It’s a cliche that people hate lawyers. But Patrick Wright, who gets paid to sue the government for a living, hopes you’ll make an exception for lawyers at the Mackinac Center Legal Foundation.
“For years, the Mackinac Center operated more as a traditional think tank, but eventually we realized that even if you get the right public policy, someone has to defend it in court,” said Wright.
He has been at the Mackinac Center since 2005, first as a senior attorney, and then, starting in 2009, as the founding director of the Mackinac Center Legal Foundation.
Wright was raised as a military kid, with his aviator father doing search and rescue work for the U.S. Coast Guard. The family moved a lot: Corpus Christi, Texas. Port Angeles, Washington. New Orleans, Louisiana. Kodiak, Alaska. And elsewhere.
“We lived in seven places before I got to high school and settled in Traverse City,” Wright said.
He went to the University of Michigan and then to George Washington University, where he graduated from the law school with honors. After a clerkship with a federal judge in Anchorage, Alaska, he came back to Michigan. He first worked for the Michigan Senate before moving to the attorney general’s office and then the Michigan Supreme Court commissioner’s office.
This gave him an eclectic mix of policy and legal experience in multiple branches of government, making him perfect for the Mackinac Center. The Center had dabbled in legal work for years and recognized a need for a lawyer.
“After a while, we decided to start being the ones in charge of bringing some cases,” said Wright. “And as we were looking to start the Mackinac Center Legal Foundation in 2009, Sherry Loar walked in the door.”
Loar was a Michigan day care owner with an amazing story. In a scheme set up by the Granholm administration, money was being withheld from her paycheck and given over to the United Auto Workers. She had been forced into a union against her will, along with tens of thousands of others, through a dues-skimming operation.
The Center filed suit on behalf of several small day care owners, resulting in court cases and ultimately, legislation to stop the skim. It was the first of three forced unionization cases; the others were on behalf of home caregivers and graduate students at a public university.
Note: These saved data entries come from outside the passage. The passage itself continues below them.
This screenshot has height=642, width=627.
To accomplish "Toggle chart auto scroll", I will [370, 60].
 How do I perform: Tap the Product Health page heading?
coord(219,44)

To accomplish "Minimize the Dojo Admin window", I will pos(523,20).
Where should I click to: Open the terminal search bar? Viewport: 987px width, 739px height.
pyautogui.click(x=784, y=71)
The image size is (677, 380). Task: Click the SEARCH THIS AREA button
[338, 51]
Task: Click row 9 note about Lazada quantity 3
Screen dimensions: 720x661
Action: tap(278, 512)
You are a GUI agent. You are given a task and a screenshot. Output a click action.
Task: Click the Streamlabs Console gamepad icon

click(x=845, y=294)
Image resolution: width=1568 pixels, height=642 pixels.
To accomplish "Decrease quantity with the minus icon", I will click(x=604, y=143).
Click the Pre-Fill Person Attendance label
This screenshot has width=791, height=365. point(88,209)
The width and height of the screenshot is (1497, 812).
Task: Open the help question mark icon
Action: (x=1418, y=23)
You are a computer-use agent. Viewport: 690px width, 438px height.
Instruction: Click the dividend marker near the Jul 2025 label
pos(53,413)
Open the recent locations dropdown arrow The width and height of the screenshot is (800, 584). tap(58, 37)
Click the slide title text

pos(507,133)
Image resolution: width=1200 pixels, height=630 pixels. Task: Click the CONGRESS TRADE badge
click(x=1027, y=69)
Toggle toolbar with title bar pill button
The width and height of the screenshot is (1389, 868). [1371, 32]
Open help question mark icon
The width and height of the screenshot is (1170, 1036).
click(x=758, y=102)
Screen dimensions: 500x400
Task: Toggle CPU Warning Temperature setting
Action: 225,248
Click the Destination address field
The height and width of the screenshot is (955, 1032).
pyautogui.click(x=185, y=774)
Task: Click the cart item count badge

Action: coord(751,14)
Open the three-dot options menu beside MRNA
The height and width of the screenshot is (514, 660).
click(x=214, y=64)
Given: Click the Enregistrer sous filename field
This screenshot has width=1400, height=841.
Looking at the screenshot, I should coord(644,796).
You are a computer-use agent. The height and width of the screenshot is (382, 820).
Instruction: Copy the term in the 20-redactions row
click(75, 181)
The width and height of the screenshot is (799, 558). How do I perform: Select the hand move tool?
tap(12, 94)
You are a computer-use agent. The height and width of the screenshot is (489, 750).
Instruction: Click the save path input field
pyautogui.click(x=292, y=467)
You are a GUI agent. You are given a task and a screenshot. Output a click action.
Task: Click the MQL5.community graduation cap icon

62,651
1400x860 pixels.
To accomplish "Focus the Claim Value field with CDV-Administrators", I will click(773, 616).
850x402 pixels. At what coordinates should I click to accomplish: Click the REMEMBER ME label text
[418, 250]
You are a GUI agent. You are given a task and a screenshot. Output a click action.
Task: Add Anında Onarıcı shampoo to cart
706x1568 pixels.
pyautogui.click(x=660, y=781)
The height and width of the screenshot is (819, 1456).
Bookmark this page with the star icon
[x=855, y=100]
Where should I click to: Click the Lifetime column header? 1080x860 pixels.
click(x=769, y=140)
The legal and legislative activities of the Mackinac Center stopped the forced unionization attempts and helped set the stage for a state right-to-work law.
Mackinac also filed the suit, on behalf of a patient and three medical centers, against Gov. Gretchen Whitmer’s COVID-19 executive orders in 2020. The Michigan Supreme Court ruled that those orders were illegal and unconstitutional, in a major win for the separation of powers. One ongoing case is on behalf of three airline employees who are forced to pay money to a union, with a ruling by the U.S. Supreme Court a possibility. (See the article here.)
When not representing clients against an intrusive state government, Wright enjoys playing sports and spending time with his family. His wife, Bobbi, is a medical doctor, and his sons are students in high school.